**Work required**
Nothing should change. Output the data exactly.

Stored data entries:
::::::::::

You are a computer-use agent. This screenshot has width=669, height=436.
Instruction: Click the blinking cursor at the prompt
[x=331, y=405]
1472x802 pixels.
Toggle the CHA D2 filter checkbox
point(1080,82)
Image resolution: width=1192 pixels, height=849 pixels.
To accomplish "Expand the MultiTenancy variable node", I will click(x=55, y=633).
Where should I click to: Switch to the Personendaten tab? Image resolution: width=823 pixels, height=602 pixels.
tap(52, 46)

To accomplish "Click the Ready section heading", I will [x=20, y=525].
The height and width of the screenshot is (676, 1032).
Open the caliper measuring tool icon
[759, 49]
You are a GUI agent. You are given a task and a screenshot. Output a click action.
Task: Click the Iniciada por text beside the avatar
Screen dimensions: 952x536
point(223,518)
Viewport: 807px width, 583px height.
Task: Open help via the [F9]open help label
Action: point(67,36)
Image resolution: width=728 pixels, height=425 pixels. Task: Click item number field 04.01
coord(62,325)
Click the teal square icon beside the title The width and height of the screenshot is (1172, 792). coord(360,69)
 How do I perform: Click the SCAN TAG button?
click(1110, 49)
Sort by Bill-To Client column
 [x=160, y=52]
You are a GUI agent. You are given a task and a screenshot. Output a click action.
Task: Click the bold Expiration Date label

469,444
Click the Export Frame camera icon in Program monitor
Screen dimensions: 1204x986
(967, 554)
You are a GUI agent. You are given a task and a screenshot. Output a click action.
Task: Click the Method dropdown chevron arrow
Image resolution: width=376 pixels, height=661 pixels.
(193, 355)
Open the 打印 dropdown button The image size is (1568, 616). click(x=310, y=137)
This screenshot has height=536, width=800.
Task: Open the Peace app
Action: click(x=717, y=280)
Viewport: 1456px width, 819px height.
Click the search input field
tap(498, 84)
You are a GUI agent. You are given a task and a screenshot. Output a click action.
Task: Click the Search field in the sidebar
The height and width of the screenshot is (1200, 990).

::::::::::

**Response below**
You are a computer-use agent. This screenshot has width=669, height=436.
Instruction: Click the blinking cursor at the prompt
[x=331, y=405]
1472x802 pixels.
Toggle the CHA D2 filter checkbox
point(1080,82)
Image resolution: width=1192 pixels, height=849 pixels.
To accomplish "Expand the MultiTenancy variable node", I will click(x=55, y=633).
Where should I click to: Switch to the Personendaten tab? Image resolution: width=823 pixels, height=602 pixels.
tap(52, 46)

To accomplish "Click the Ready section heading", I will [x=20, y=525].
The height and width of the screenshot is (676, 1032).
Open the caliper measuring tool icon
[759, 49]
You are a GUI agent. You are given a task and a screenshot. Output a click action.
Task: Click the Iniciada por text beside the avatar
Screen dimensions: 952x536
point(223,518)
Viewport: 807px width, 583px height.
Task: Open help via the [F9]open help label
Action: point(67,36)
Image resolution: width=728 pixels, height=425 pixels. Task: Click item number field 04.01
coord(62,325)
Click the teal square icon beside the title The width and height of the screenshot is (1172, 792). coord(360,69)
 How do I perform: Click the SCAN TAG button?
click(1110, 49)
Sort by Bill-To Client column
 [x=160, y=52]
You are a GUI agent. You are given a task and a screenshot. Output a click action.
Task: Click the bold Expiration Date label

469,444
Click the Export Frame camera icon in Program monitor
Screen dimensions: 1204x986
(967, 554)
You are a GUI agent. You are given a task and a screenshot. Output a click action.
Task: Click the Method dropdown chevron arrow
Image resolution: width=376 pixels, height=661 pixels.
(193, 355)
Open the 打印 dropdown button The image size is (1568, 616). click(x=310, y=137)
This screenshot has height=536, width=800.
Task: Open the Peace app
Action: click(x=717, y=280)
Viewport: 1456px width, 819px height.
Click the search input field
tap(498, 84)
You are a GUI agent. You are given a task and a screenshot. Output a click action.
Task: Click the Search field in the sidebar
The height and width of the screenshot is (1200, 990).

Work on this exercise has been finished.